A Market Researcher’s Guide to Data Quality in an AI World

Researchers have always had to deal with bad data. In the days of in-person interviews, people would lie about their age, income, or habits just to qualify or avoid embarrassment. Phone interviewers faced challenges like respondents giving half-hearted answers while distracted or multitasking or interviewers biasing respondents with the way they asked questions or offering their own opinions. Then came online surveys, which made research quicker and more scalable, but opened the door to duplicates, speeders, straightliners, and people whose only motivations were the incentives. 

These AI bots can fill out surveys with perfect grammar, logic, speed, and are smart enough to mimic real people, which makes them even harder to catch. Their scalability also makes it profitable for these bad actors to flood surveys with fraudulent responses.

We previously addressed AI’s impact on the integrity of market research and included ways to identify poor quality responses and bots, and we wanted to take it a step further to provide a practical guide for tackling data quality head-on.

It starts with the sample provider

The source of your sample will be the main driver of the quality of your overall insights, and know that not all sources are equal. If it sounds like it’s too good to be true (like the ability to get a huge sample size of a low IR study for a low CPI), it probably is. 

Key tips for choosing your sample provider:

  • Know their sources

    • Understanding where the responses are coming from is critical. Are they pulling from vetted communities or random traffic networks?

    • What does it take to become part of their network?

  • Ask about their trust metrics

    • Do they use fraud scores, device fingerprinting, or behavioral validation? How often is their panel cleaned? 

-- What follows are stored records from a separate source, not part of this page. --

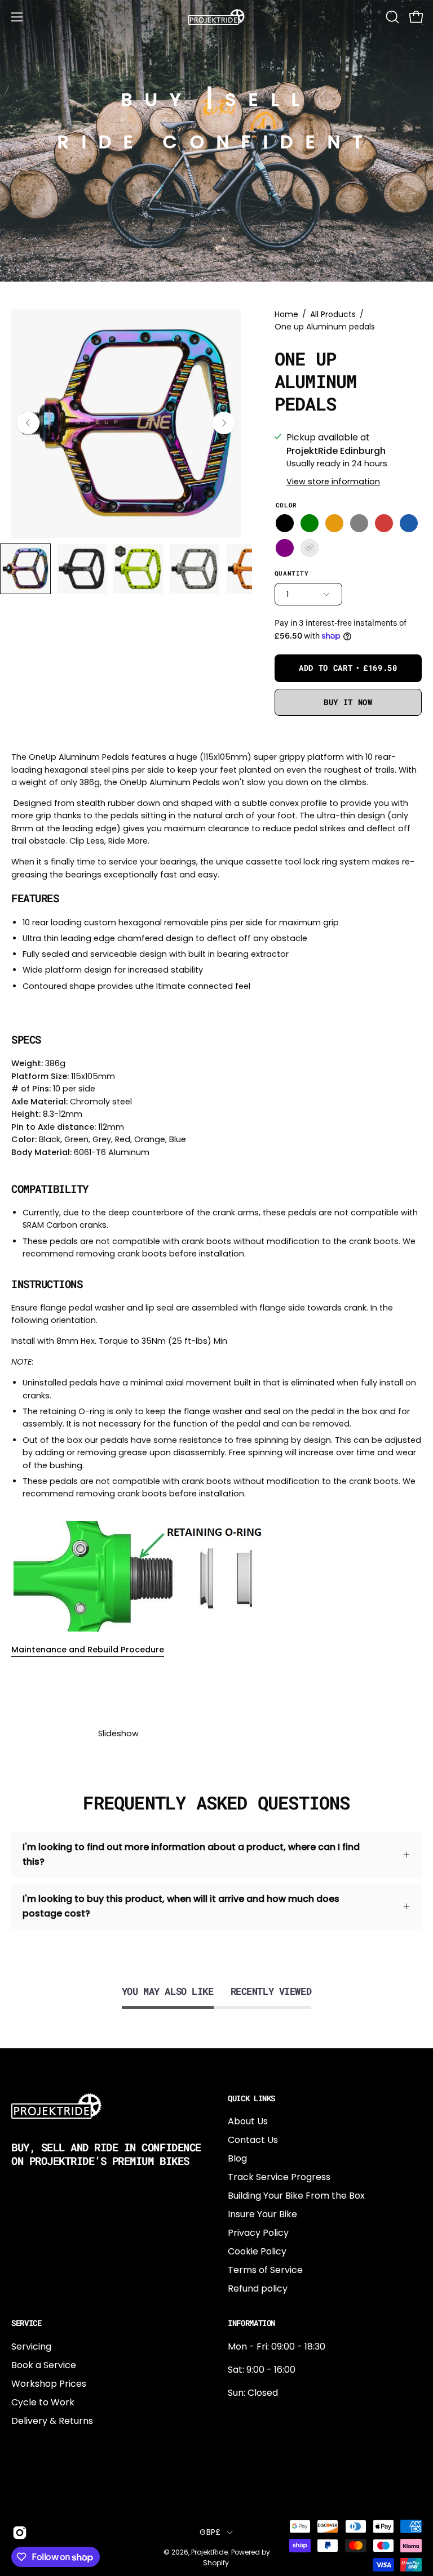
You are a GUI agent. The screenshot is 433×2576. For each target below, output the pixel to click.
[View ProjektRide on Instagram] (17, 2532)
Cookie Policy (257, 2251)
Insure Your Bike (262, 2214)
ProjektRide (209, 2552)
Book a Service (43, 2365)
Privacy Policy (258, 2232)
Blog (237, 2158)
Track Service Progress (279, 2177)
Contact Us (253, 2139)
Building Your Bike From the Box (296, 2195)
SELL (268, 99)
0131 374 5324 (258, 2415)
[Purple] (285, 548)
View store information (333, 481)
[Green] (310, 523)
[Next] (224, 423)
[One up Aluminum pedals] (25, 568)
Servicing (31, 2346)
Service (26, 2323)
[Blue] (409, 523)
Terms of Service (265, 2269)
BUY (157, 99)
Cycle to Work (42, 2402)
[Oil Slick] (310, 548)
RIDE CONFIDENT (216, 141)
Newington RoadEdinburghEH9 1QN (264, 2453)
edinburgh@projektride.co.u (289, 2490)
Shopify (216, 2563)
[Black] (285, 523)
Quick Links (251, 2098)
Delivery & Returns (52, 2420)
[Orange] (334, 523)
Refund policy (258, 2288)
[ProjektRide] (216, 17)
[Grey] (359, 523)
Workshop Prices (48, 2383)
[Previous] (28, 423)
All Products (333, 314)
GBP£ (210, 2532)
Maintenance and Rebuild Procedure (87, 1649)
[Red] (384, 523)
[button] (391, 17)
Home (286, 314)
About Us (248, 2121)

  • What is their reconciliation policy?

    • If poor quality slips through, will they replace or credit?

    • What are the parameters for removing responses?

  • Do a test run

    • Evaluate the data quality. How does your vendor respond if you flag a high number of AI-generated responses? Do they acknowledge the issue and work with you to find solutions, or do they push back and suggest your standards are too strict? 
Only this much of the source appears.